[To-do list]:
**1)** Write out the stretch of the friction work solution from "# How much work" through "coefficient of 3 ?", word for word.
**2)** What value does the friction work solution use for the acceleration due to gravity?
**3)** Summarize the friction work solution in two sentences.

[Selected extract]:
———

# How much work would it take to horizontally accelerate an object with a mass of 8 kg to 3 m/s on a surface with a kinetic friction coefficient of 3 ?

Jun 23, 2018

The work is $= 36 J$

#### Explanation:

The mass is $m = 8 k g$

The acceleration due to gravity is $g = 9.8 m {s}^{-} 2$

The coefficient of kinetic friction is ${\mu}_{k} = 3$

The normal force is $N = m g$

The force of friction is

${F}_{r} = {\mu}_{k} N = {\mu}_{k} m g$

According to Newton's Second Law

$F = m a$

The acceleration is

$a = \frac{F}{m} = \frac{{\mu}_{k} m g}{m} = {\mu}_{k} g$

The speed is $v = 3 m {s}^{-} 1$

The initial speed is $u = 0 m {s}^{-} 1$

Apply the equation of motion

${v}^{2} = {u}^{2} + 2 a s$

The distance is

$s = {v}^{2} / \left(2 a\right) = \frac{9}{2 \cdot {\mu}_{k} g} = \frac{9}{2 \cdot 3 \cdot 9.8} = 0.15 m$

The work done is

$W = F \cdot s = {\mu}_{k} m g \cdot s = 3 \cdot 8 \cdot 9.8 \cdot 0.15 = 36 J$

———

[Items]:
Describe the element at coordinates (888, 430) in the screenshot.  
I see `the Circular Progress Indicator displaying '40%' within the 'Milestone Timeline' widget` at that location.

———

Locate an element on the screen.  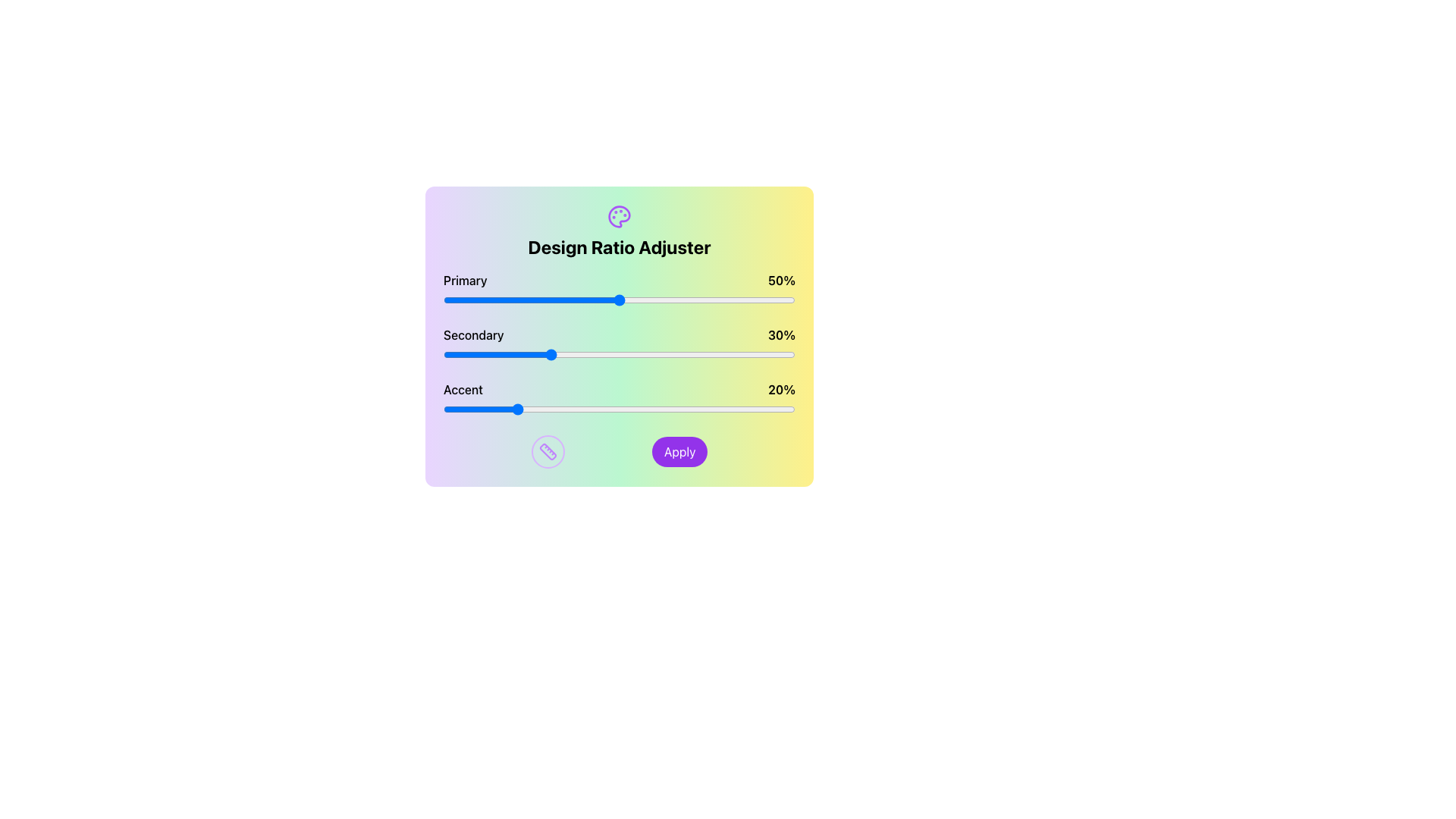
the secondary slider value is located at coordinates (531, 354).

———

[Replies]:
**1)**
# How much work would it take to horizontally accelerate an object with a mass of 8 kg to 3 m/s on a surface with a kinetic friction coefficient of 3 ?

**2)** 9.8 m/s²

**3)** The solution finds the work needed to bring an 8 kg object to 3 m/s on a surface with a kinetic friction coefficient of 3. It takes the friction force as μk·m·g and the acceleration as μk·g, then uses v² = u² + 2as from rest to get a distance of 0.15 m and a work of 36 J.